Stranahan was raised in extravagant wealth (his father was one-half of an Ohio-based auto parts fortune) but that doesn’t mean he grew up soft. In addition to being a renowned golfer, with 51 amateur titles and six PGA Tour wins, he was a competitive weight-lifter and body-builder who captured championships in those sports well into his 70s. Not for nothing was he known as “the Blond Adonis,” though two other nicknames—-Muscles and The Toledo Strongman—fit him nicely, too.

5. DUSTIN JOHNSON

White man can’t jump? Try telling that to the reigning U.S. Open champion, a jock for all seasons who excelled in soccer, baseball and basketball in high school, and who, word has it, can still dunk a basketball in bare feet.

4. GARY WOODLAND

A cross-over athlete with a cross-over dribble, Woodland earned a basketball scholarship to Washburn University and played a year of college hoops before transferring schools to focus on golf. As fine a baller as DJ may be, we’d still bet on Woodland in a one-on-one.

3. HALE IRWIN

The three-time U.S. Open champ was a two-sport letterman at Colorado University, where he twice earned all-Big Eight honors as a cornerback on the football team.

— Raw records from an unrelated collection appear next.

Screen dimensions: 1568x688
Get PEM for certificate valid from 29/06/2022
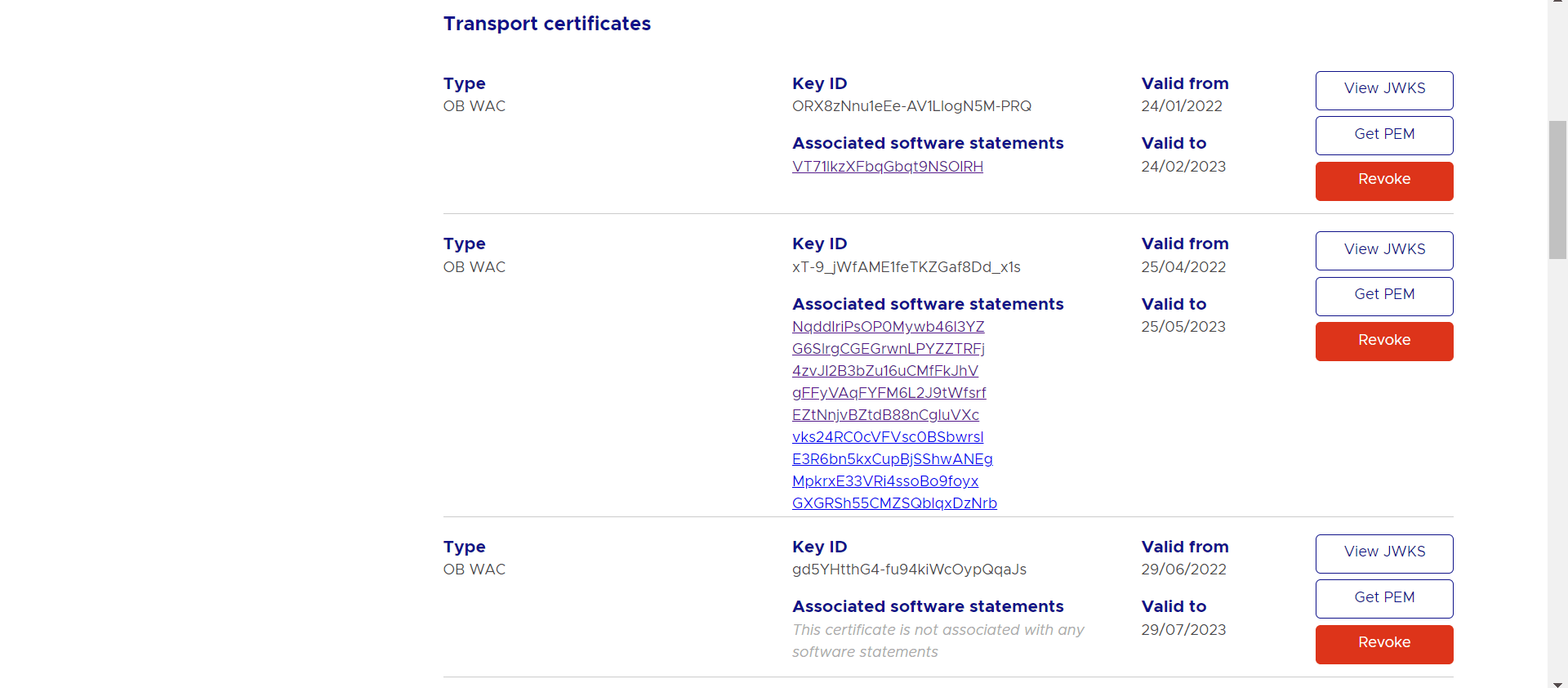1384,598
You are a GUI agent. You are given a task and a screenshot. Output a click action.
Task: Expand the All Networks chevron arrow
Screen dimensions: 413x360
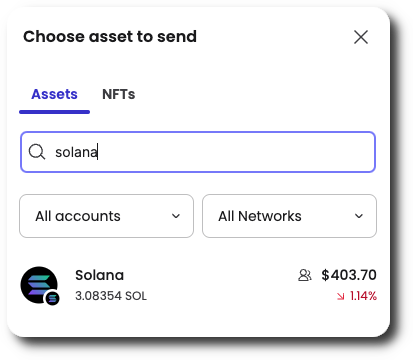point(359,216)
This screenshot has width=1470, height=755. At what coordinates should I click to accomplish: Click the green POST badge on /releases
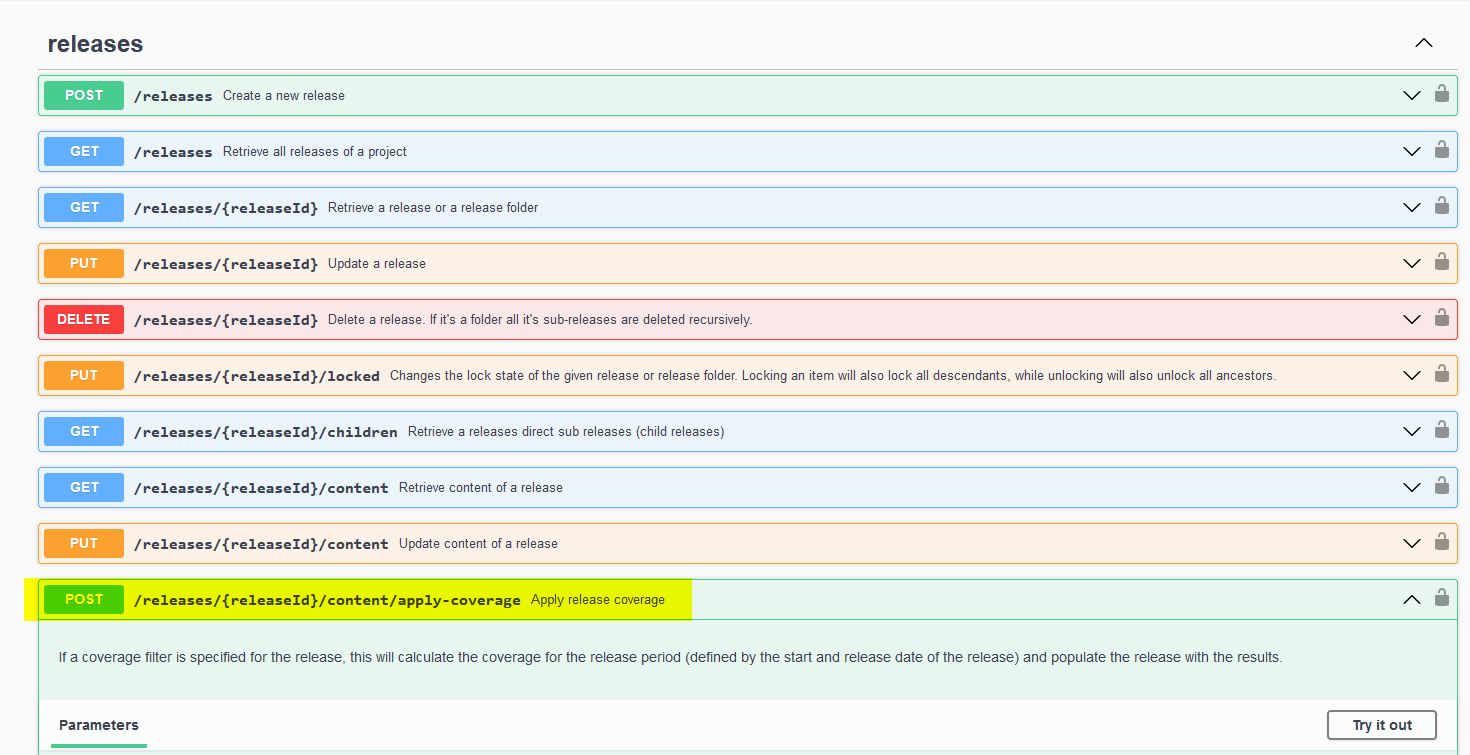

2. BABE DIDRIKSON ZAHARIAS

No disrespect to Justin Rose, but his Olympian achievement in Rio this past summer pales before the feat pulled off by the Babe, who won two track-and-field golds at the ’32 Olympics and then went on to greener pastures. By which we mean 10 major titles on the LPGA tour.

1. JOHN BRODIE

A lot of NFL’ers retire from the gridiron to a life on the golf course. Brodie turned the game into a second career. After 17 seasons as the quarterback for the San Francisco 49ers, he played 17 more on what was then the Senior tour.